Pour l'Europe, je le disais, cette internationalisation nous a amenés, vous le savez sans doute, l'année dernière avec les ministres allemand, italien et anglais à proposer un cadre commun permettant l'harmonisation des cursus. Je voudrais insister là-dessus, il ne s'agit pas d'uniformiser les cursus, l'uniformisation d'une structure dans le monde est un appauvrissement. Nous devons garder la diversité des cursus, mais nous devons avoir une trame de lecture commune qui permette des équivalences. C'est à cela que nous devons aspirer. Nous avons aussi commencé à faire naître des universités franco-italienne, franco-allemande, franco-russe et c'est ainsi que nous avançons pas à pas vers cette internationalisation. Naturellement, la France a aussi des projets et des programmes de coopération avec beaucoup de pays d'Afrique et de la francophonie.

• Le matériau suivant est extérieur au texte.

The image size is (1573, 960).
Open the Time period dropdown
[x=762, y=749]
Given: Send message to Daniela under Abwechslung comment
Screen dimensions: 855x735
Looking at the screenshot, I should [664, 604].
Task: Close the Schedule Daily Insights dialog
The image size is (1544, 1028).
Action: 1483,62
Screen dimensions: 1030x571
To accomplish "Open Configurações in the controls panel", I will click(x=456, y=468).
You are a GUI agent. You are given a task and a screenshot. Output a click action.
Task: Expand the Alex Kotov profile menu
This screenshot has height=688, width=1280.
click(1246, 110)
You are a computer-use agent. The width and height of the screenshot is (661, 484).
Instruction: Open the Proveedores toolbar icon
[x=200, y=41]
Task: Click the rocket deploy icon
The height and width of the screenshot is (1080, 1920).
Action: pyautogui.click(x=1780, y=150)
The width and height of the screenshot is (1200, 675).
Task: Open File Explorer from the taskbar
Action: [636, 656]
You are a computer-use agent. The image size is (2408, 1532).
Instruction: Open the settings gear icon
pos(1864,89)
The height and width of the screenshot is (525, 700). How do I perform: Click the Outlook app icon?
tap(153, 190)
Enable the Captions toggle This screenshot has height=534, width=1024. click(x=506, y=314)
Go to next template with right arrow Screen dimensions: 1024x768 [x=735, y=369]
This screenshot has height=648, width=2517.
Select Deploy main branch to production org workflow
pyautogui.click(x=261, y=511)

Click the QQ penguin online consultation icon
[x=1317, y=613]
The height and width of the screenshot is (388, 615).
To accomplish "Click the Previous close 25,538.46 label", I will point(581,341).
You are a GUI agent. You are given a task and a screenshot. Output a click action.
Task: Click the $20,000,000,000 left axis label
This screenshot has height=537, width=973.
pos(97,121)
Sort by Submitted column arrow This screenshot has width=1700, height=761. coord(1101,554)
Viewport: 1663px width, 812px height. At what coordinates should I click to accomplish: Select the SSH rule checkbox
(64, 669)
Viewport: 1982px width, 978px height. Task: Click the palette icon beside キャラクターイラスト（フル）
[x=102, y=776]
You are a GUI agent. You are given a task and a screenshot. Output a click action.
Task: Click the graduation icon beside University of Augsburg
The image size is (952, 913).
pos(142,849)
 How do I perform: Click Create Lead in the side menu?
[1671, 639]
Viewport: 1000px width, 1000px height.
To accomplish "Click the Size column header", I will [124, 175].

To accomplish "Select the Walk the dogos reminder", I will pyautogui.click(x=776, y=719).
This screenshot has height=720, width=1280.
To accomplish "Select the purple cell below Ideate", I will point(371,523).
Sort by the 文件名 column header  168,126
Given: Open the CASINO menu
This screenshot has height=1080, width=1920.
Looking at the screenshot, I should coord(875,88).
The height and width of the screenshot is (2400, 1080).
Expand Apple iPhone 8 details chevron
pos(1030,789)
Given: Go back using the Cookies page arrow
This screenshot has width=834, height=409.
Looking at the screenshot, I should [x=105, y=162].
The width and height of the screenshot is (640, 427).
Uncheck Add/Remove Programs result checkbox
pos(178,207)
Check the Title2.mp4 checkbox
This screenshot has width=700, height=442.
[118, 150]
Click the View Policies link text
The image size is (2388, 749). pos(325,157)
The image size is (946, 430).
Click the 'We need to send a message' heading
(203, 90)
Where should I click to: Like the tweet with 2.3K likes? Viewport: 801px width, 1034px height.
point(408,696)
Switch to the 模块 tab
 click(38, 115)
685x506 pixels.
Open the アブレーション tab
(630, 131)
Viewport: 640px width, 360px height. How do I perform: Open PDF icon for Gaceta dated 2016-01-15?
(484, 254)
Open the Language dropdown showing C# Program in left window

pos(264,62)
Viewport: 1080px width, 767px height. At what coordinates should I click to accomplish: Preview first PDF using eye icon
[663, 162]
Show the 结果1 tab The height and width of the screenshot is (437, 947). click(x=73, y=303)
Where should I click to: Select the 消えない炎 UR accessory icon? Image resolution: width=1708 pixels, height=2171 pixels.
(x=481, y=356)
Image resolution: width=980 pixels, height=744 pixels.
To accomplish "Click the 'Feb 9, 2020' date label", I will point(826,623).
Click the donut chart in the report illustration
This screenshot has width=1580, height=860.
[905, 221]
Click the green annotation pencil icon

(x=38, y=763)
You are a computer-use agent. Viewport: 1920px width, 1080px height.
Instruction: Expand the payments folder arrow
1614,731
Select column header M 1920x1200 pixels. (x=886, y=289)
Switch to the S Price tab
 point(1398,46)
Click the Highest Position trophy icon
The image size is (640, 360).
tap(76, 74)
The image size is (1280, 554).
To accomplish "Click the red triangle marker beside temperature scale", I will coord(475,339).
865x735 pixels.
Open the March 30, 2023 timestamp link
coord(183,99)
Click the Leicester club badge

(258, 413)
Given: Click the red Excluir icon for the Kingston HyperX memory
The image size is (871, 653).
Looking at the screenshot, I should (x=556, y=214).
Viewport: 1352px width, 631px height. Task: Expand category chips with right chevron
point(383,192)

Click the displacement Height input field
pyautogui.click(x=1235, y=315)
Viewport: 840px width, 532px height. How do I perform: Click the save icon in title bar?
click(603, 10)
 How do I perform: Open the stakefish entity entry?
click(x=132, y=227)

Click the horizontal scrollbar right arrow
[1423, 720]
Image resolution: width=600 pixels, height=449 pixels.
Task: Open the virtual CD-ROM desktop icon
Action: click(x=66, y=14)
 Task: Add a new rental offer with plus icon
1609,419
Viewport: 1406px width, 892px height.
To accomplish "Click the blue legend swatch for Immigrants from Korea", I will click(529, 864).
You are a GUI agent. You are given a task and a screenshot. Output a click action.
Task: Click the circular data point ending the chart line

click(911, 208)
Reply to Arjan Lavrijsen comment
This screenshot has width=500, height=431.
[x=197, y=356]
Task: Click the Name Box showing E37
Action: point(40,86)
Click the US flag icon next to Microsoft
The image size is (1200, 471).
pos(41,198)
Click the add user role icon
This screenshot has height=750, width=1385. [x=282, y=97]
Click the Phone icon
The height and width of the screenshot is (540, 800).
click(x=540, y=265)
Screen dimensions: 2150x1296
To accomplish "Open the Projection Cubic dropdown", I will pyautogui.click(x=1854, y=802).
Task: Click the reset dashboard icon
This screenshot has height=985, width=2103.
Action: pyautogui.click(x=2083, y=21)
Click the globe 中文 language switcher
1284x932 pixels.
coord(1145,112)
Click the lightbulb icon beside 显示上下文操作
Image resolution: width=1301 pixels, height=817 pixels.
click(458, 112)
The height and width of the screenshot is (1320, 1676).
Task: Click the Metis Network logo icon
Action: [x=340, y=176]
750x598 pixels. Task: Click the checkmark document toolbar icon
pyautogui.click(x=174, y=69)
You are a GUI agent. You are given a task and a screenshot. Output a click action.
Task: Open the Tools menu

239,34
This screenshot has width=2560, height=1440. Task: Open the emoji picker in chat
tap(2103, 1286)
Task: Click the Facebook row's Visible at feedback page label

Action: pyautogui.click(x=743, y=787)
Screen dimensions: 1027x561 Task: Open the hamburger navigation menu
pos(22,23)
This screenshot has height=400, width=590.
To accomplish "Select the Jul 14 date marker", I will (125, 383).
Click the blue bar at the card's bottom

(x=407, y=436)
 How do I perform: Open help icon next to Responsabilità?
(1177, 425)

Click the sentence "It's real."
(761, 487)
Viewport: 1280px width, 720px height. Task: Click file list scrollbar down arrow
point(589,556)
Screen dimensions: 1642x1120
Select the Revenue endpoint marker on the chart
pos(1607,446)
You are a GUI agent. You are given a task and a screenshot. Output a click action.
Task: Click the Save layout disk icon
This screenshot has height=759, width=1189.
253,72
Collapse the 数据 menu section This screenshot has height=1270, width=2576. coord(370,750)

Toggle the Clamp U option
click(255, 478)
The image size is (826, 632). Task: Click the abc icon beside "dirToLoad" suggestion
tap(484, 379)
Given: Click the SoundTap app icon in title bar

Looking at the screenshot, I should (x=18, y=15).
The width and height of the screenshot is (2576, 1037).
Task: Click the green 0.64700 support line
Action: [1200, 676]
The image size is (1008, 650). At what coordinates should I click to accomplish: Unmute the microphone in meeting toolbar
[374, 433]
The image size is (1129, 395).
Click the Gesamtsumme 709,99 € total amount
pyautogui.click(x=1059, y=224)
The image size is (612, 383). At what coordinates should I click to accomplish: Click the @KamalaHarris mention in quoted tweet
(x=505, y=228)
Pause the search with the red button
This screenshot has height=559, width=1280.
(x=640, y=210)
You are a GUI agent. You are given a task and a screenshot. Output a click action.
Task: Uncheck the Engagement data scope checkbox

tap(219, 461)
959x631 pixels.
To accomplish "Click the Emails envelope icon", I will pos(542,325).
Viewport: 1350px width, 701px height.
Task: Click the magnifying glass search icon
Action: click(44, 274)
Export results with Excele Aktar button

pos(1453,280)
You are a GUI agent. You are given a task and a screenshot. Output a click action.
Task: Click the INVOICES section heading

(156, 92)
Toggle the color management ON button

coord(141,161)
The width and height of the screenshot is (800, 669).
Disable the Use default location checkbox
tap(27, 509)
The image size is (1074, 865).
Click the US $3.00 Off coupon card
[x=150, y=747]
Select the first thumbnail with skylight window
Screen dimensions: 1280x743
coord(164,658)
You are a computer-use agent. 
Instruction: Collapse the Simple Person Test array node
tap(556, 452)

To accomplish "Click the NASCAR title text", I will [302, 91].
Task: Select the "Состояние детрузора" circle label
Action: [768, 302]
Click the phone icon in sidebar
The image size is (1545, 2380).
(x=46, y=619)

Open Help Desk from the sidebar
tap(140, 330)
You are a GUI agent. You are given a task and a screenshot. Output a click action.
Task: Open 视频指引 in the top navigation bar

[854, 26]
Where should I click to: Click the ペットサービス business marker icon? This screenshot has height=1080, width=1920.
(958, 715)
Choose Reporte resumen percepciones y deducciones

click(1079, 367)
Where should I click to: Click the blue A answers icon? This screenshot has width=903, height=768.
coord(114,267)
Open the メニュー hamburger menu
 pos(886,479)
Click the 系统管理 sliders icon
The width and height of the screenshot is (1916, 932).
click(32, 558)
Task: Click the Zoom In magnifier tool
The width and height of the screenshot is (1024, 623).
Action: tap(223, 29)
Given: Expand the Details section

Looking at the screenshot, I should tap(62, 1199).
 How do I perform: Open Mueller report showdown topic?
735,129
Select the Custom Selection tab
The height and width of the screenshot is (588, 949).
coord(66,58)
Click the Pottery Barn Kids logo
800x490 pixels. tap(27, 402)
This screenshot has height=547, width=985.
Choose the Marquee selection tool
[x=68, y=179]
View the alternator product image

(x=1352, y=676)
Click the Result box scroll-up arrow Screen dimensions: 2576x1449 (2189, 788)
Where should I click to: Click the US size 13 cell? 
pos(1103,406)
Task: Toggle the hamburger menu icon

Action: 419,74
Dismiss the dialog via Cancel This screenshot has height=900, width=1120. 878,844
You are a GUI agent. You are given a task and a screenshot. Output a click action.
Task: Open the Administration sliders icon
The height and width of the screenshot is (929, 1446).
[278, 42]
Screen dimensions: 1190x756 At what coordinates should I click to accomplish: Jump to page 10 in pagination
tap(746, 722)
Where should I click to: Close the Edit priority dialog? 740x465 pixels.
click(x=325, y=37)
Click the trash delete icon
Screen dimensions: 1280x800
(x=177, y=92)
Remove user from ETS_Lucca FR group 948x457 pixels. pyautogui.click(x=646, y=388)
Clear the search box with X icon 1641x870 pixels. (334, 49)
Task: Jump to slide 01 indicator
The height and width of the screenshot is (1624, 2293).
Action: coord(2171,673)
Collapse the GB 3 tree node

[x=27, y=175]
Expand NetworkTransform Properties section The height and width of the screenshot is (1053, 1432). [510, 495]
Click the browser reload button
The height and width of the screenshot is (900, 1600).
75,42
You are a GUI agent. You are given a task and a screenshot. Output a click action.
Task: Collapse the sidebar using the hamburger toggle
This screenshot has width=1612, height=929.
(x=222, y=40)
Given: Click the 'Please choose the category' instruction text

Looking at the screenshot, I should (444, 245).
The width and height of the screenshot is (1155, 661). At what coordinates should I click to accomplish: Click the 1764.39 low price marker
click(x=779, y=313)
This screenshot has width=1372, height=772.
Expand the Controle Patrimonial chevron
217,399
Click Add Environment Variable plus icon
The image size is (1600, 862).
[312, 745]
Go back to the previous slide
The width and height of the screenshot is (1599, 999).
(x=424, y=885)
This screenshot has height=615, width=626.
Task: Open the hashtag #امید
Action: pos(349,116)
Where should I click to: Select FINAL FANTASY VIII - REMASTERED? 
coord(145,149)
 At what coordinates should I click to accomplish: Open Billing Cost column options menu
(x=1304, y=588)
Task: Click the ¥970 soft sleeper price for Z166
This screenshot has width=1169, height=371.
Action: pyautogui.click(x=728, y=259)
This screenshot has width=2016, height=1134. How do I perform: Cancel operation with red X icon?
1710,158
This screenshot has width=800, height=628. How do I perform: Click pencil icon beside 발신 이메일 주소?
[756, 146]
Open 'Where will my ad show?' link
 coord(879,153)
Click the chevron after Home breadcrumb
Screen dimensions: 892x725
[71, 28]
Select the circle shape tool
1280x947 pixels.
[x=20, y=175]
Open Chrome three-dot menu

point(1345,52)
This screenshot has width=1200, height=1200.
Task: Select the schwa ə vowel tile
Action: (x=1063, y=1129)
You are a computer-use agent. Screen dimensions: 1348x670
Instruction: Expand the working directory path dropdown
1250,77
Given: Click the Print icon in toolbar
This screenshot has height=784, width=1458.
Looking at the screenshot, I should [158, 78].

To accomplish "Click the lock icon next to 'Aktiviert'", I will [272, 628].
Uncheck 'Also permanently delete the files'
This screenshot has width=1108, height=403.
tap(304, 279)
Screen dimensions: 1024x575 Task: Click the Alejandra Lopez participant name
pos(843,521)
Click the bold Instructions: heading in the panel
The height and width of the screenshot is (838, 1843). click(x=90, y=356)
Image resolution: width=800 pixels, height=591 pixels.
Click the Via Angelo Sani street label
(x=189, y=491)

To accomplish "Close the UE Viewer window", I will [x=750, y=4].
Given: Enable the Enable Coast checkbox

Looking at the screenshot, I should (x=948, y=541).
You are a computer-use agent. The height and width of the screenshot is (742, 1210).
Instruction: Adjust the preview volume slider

Je voudrais terminer en disant que la France est un pays de grande tradition universitaire puisque je crois que l'université est née quelque part, pas loin d'ici, dans ce qui n'était même pas la Sorbonne. C'étaient des collèges dans lesquels des clercs se réunissaient avec quelques étudiants. Depuis, nous avons toujours attaché une importance considérable à l'enseignement supérieur. Mais notre pays aujourd'hui se veut non seulement un pays qui est apte à proposer, à apporter, à contribuer au développement de la culture et de la science du monde mais c'est un pays qui veut recevoir car tout le monde a à donner. Il n'y a pas des pays qui savent et des pays qui ont à apprendre. Tout le monde contribue à la culture mondiale et chacun doit pouvoir apporter sa pierre. En ce qui nous concerne, nous sommes extrêmement réceptifs à apprendre davantage, à entrer dans une culture qui deviendra forcément cosmopolite. Apprendre les littératures étrangères, apprendre les traditions étrangères, apprendre les langues étrangères est indispensable, et c'est pourquoi nous avons un programme de développement pour faire naître en France des maisons de l'Asie, des maisons de l'Afrique, des maisons de l'Inde, etc. qui dans les diverses universités françaises permettront de tisser cette trame internationale.

Nous rentrons dans la mondialisation, nous sommes dans la mondialisation, le monde est un grand village. Je voulais vous dire au nom de mon gouvernement que la France jouera son rôle dans cette grande aventure de l'extension de l'enseignement supérieur au monde entier, afin de construire ensemble un monde démocratique et de paix.